▶ _WHAT NEEDS TO BE DONE_:
Rewrite the data below so that every "GUI agent" becomes "screen agent", with nothing else altered.

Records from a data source
╔══

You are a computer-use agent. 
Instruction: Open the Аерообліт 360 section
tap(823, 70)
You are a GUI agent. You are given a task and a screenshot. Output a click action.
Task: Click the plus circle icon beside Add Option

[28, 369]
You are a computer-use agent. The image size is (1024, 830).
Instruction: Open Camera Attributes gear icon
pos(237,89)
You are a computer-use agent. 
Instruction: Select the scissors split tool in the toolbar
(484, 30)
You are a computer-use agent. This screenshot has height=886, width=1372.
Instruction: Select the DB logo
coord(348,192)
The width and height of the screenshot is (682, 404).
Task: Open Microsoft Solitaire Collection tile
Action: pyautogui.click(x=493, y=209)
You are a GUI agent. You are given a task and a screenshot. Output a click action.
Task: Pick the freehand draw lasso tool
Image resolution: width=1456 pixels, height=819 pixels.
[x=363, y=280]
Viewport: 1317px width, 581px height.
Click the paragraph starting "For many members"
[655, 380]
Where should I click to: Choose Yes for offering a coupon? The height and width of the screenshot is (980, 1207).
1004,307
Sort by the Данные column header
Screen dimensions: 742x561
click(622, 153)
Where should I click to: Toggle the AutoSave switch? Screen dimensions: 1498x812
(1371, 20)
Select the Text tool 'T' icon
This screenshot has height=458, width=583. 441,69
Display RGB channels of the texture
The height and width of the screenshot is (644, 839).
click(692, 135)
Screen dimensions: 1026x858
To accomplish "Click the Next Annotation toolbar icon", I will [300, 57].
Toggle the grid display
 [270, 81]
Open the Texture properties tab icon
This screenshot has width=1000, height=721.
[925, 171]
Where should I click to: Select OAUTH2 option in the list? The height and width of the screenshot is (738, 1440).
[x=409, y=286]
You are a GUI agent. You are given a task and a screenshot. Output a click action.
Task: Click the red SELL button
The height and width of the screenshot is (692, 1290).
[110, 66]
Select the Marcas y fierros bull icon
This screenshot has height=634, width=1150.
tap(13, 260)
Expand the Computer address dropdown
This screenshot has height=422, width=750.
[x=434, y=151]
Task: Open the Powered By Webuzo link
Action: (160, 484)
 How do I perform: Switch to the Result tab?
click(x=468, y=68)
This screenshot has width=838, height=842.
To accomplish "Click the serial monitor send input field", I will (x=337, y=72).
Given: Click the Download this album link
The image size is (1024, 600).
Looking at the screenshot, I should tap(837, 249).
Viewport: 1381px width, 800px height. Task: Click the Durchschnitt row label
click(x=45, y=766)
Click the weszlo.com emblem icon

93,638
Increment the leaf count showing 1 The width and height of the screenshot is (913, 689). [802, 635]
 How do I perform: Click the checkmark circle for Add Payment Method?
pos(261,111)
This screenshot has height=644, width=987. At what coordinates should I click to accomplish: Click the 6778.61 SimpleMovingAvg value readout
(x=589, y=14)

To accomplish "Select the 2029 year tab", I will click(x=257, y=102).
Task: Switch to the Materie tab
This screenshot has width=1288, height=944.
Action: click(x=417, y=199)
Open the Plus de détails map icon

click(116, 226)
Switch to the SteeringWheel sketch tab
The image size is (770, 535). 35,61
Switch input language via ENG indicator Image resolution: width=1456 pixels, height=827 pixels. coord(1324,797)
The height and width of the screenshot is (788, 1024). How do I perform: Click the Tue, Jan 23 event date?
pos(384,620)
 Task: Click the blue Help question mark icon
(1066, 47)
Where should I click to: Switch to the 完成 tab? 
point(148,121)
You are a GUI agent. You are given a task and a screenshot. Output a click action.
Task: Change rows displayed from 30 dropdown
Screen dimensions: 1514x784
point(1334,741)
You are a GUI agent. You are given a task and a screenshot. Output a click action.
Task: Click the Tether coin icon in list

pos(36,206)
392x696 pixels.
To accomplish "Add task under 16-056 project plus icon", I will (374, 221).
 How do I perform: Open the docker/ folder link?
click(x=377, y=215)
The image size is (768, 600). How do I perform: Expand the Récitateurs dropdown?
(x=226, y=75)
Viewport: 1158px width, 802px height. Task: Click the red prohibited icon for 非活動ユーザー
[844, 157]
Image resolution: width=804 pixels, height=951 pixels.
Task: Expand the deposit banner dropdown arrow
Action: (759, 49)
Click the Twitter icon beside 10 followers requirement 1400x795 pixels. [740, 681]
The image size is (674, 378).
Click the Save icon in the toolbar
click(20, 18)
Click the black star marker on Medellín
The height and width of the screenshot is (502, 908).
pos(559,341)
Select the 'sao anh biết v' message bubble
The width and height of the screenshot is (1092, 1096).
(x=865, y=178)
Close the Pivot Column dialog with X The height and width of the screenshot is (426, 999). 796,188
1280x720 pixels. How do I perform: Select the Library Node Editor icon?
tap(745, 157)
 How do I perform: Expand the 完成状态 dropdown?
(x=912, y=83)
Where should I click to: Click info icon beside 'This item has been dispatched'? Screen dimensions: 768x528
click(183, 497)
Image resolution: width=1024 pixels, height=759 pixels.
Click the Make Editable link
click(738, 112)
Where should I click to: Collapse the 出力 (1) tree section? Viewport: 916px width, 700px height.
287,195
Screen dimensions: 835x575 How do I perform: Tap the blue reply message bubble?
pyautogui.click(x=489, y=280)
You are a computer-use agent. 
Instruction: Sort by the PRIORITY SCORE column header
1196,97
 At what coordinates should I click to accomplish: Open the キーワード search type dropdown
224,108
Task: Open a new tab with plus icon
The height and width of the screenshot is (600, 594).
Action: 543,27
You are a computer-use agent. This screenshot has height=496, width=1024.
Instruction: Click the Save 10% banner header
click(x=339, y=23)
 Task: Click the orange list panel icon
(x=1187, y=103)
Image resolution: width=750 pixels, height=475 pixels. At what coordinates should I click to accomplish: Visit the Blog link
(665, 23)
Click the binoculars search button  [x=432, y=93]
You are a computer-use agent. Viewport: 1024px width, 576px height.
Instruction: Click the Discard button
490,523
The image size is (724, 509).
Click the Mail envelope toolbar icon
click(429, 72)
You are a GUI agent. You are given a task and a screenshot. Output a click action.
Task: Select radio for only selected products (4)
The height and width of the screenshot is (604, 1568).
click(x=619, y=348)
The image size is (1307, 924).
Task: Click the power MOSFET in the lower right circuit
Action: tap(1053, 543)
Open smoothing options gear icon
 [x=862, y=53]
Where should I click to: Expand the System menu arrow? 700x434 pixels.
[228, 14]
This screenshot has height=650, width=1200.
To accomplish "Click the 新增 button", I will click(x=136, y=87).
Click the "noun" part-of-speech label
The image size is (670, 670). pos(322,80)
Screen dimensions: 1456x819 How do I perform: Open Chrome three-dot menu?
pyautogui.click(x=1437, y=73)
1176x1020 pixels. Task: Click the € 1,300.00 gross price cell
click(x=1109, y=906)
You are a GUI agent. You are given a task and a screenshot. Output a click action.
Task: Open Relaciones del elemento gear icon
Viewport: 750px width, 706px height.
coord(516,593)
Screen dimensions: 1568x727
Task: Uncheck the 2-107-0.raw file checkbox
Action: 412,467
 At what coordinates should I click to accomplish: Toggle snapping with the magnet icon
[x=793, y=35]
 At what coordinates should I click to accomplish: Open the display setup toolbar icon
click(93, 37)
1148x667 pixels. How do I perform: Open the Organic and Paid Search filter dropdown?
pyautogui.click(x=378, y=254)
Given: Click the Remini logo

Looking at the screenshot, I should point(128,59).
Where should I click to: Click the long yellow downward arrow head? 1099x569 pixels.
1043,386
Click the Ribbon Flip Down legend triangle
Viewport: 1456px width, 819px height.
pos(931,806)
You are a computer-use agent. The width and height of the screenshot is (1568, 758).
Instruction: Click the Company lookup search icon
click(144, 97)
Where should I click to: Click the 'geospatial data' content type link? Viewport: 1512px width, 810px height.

╚══

▶ _SOLUTION TO THIS TASK_:
You are a computer-use agent. 
Instruction: Open the Аерообліт 360 section
tap(823, 70)
You are a screen agent. You are given a task and a screenshot. Output a click action.
Task: Click the plus circle icon beside Add Option

[28, 369]
You are a computer-use agent. The image size is (1024, 830).
Instruction: Open Camera Attributes gear icon
pos(237,89)
You are a computer-use agent. 
Instruction: Select the scissors split tool in the toolbar
(484, 30)
You are a computer-use agent. This screenshot has height=886, width=1372.
Instruction: Select the DB logo
coord(348,192)
The width and height of the screenshot is (682, 404).
Task: Open Microsoft Solitaire Collection tile
Action: pyautogui.click(x=493, y=209)
You are a screen agent. You are given a task and a screenshot. Output a click action.
Task: Pick the freehand draw lasso tool
Image resolution: width=1456 pixels, height=819 pixels.
[x=363, y=280]
Viewport: 1317px width, 581px height.
Click the paragraph starting "For many members"
[655, 380]
Where should I click to: Choose Yes for offering a coupon? The height and width of the screenshot is (980, 1207).
1004,307
Sort by the Данные column header
Screen dimensions: 742x561
click(622, 153)
Where should I click to: Toggle the AutoSave switch? Screen dimensions: 1498x812
(1371, 20)
Select the Text tool 'T' icon
This screenshot has height=458, width=583. 441,69
Display RGB channels of the texture
The height and width of the screenshot is (644, 839).
click(692, 135)
Screen dimensions: 1026x858
To accomplish "Click the Next Annotation toolbar icon", I will [300, 57].
Toggle the grid display
 [270, 81]
Open the Texture properties tab icon
This screenshot has width=1000, height=721.
[925, 171]
Where should I click to: Select OAUTH2 option in the list? The height and width of the screenshot is (738, 1440).
[x=409, y=286]
You are a screen agent. You are given a task and a screenshot. Output a click action.
Task: Click the red SELL button
The height and width of the screenshot is (692, 1290).
[110, 66]
Select the Marcas y fierros bull icon
This screenshot has height=634, width=1150.
tap(13, 260)
Expand the Computer address dropdown
This screenshot has height=422, width=750.
[x=434, y=151]
Task: Open the Powered By Webuzo link
Action: (160, 484)
 How do I perform: Switch to the Result tab?
click(x=468, y=68)
This screenshot has width=838, height=842.
To accomplish "Click the serial monitor send input field", I will (x=337, y=72).
Given: Click the Download this album link
The image size is (1024, 600).
Looking at the screenshot, I should tap(837, 249).
Viewport: 1381px width, 800px height. Task: Click the Durchschnitt row label
click(x=45, y=766)
Click the weszlo.com emblem icon

93,638
Increment the leaf count showing 1 The width and height of the screenshot is (913, 689). [802, 635]
 How do I perform: Click the checkmark circle for Add Payment Method?
pos(261,111)
This screenshot has height=644, width=987. At what coordinates should I click to accomplish: Click the 6778.61 SimpleMovingAvg value readout
(x=589, y=14)

To accomplish "Select the 2029 year tab", I will click(x=257, y=102).
Task: Switch to the Materie tab
This screenshot has width=1288, height=944.
Action: click(x=417, y=199)
Open the Plus de détails map icon

click(116, 226)
Switch to the SteeringWheel sketch tab
The image size is (770, 535). 35,61
Switch input language via ENG indicator Image resolution: width=1456 pixels, height=827 pixels. coord(1324,797)
The height and width of the screenshot is (788, 1024). How do I perform: Click the Tue, Jan 23 event date?
pos(384,620)
 Task: Click the blue Help question mark icon
(1066, 47)
Where should I click to: Switch to the 完成 tab? 
point(148,121)
You are a screen agent. You are given a task and a screenshot. Output a click action.
Task: Change rows displayed from 30 dropdown
Screen dimensions: 1514x784
point(1334,741)
You are a screen agent. You are given a task and a screenshot. Output a click action.
Task: Click the Tether coin icon in list

pos(36,206)
392x696 pixels.
To accomplish "Add task under 16-056 project plus icon", I will (374, 221).
 How do I perform: Open the docker/ folder link?
click(x=377, y=215)
The image size is (768, 600). How do I perform: Expand the Récitateurs dropdown?
(x=226, y=75)
Viewport: 1158px width, 802px height. Task: Click the red prohibited icon for 非活動ユーザー
[844, 157]
Image resolution: width=804 pixels, height=951 pixels.
Task: Expand the deposit banner dropdown arrow
Action: (759, 49)
Click the Twitter icon beside 10 followers requirement 1400x795 pixels. [740, 681]
The image size is (674, 378).
Click the Save icon in the toolbar
click(20, 18)
Click the black star marker on Medellín
The height and width of the screenshot is (502, 908).
pos(559,341)
Select the 'sao anh biết v' message bubble
The width and height of the screenshot is (1092, 1096).
(x=865, y=178)
Close the Pivot Column dialog with X The height and width of the screenshot is (426, 999). 796,188
1280x720 pixels. How do I perform: Select the Library Node Editor icon?
tap(745, 157)
 How do I perform: Expand the 完成状态 dropdown?
(x=912, y=83)
Where should I click to: Click info icon beside 'This item has been dispatched'? Screen dimensions: 768x528
click(183, 497)
Image resolution: width=1024 pixels, height=759 pixels.
Click the Make Editable link
click(738, 112)
Where should I click to: Collapse the 出力 (1) tree section? Viewport: 916px width, 700px height.
287,195
Screen dimensions: 835x575 How do I perform: Tap the blue reply message bubble?
pyautogui.click(x=489, y=280)
You are a computer-use agent. 
Instruction: Sort by the PRIORITY SCORE column header
1196,97
 At what coordinates should I click to accomplish: Open the キーワード search type dropdown
224,108
Task: Open a new tab with plus icon
The height and width of the screenshot is (600, 594).
Action: 543,27
You are a computer-use agent. This screenshot has height=496, width=1024.
Instruction: Click the Save 10% banner header
click(x=339, y=23)
 Task: Click the orange list panel icon
(x=1187, y=103)
Image resolution: width=750 pixels, height=475 pixels. At what coordinates should I click to accomplish: Visit the Blog link
(665, 23)
Click the binoculars search button  [x=432, y=93]
You are a computer-use agent. Viewport: 1024px width, 576px height.
Instruction: Click the Discard button
490,523
The image size is (724, 509).
Click the Mail envelope toolbar icon
click(429, 72)
You are a screen agent. You are given a task and a screenshot. Output a click action.
Task: Select radio for only selected products (4)
The height and width of the screenshot is (604, 1568).
click(x=619, y=348)
The image size is (1307, 924).
Task: Click the power MOSFET in the lower right circuit
Action: tap(1053, 543)
Open smoothing options gear icon
 [x=862, y=53]
Where should I click to: Expand the System menu arrow? 700x434 pixels.
[228, 14]
This screenshot has height=650, width=1200.
To accomplish "Click the 新增 button", I will click(x=136, y=87).
Click the "noun" part-of-speech label
The image size is (670, 670). pos(322,80)
Screen dimensions: 1456x819 How do I perform: Open Chrome three-dot menu?
pyautogui.click(x=1437, y=73)
1176x1020 pixels. Task: Click the € 1,300.00 gross price cell
click(x=1109, y=906)
You are a screen agent. You are given a task and a screenshot. Output a click action.
Task: Open Relaciones del elemento gear icon
Viewport: 750px width, 706px height.
coord(516,593)
Screen dimensions: 1568x727
Task: Uncheck the 2-107-0.raw file checkbox
Action: 412,467
 At what coordinates should I click to accomplish: Toggle snapping with the magnet icon
[x=793, y=35]
 At what coordinates should I click to accomplish: Open the display setup toolbar icon
click(93, 37)
1148x667 pixels. How do I perform: Open the Organic and Paid Search filter dropdown?
pyautogui.click(x=378, y=254)
Given: Click the Remini logo

Looking at the screenshot, I should point(128,59).
Where should I click to: Click the long yellow downward arrow head? 1099x569 pixels.
1043,386
Click the Ribbon Flip Down legend triangle
Viewport: 1456px width, 819px height.
pos(931,806)
You are a computer-use agent. The width and height of the screenshot is (1568, 758).
Instruction: Click the Company lookup search icon
click(144, 97)
Where should I click to: Click the 'geospatial data' content type link? Viewport: 1512px width, 810px height.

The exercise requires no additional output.